There were still several limitations. First, the studies included in the final analysis were retrospective observational studies, which could not provide higher strength of evidence than prospective cohort studies. Second, in order to perform a meta-analysis, we converted odds ratios into risk ratios due to differences in association measures and heterogeneity of study designs, leading to inflated risk estimates. Moreover, we conducted a pooled analysis combining crude and adjusted risk ratio estimates, which was still controversial. Third, there were few studies included to analyze the association between frailty and clinical outcomes, except all-cause mortality, which might weaken the reliability of pooled analysis in our study.
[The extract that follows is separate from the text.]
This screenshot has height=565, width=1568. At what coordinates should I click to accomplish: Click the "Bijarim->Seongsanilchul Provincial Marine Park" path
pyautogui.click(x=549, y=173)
Fourth, the existence of heterogeneity in the meta-analysis for association between frailty and all-cause mortality. Fortunately, the result of pooled analysis was not changed in the subsequent stratified analysis and sensitivity analysis. Nevertheless, we observed a decline in heterogeneity in stratified analyses with age and patients source. Meanwhile these factors was no identified in meta-regression, which may be explained by lacking statistical power in meta-regression (73). Above all, the result needed to be validated in further well-designed prospective cohort studies.

Conclusion

This systematic review and meta-analysis demonstrated frailty was significantly associated with an increased risk of clinical adverse events (all- cause mortality, COVID-19 severity, admission to the intensive care unit, application of invasive mechanical ventilation, long-length stay). Given the epidemic of COVID-19 and shortage of medical resources, paying more attention to screen frailty would contribute to disease management and resource allocation among patients with COVID-19.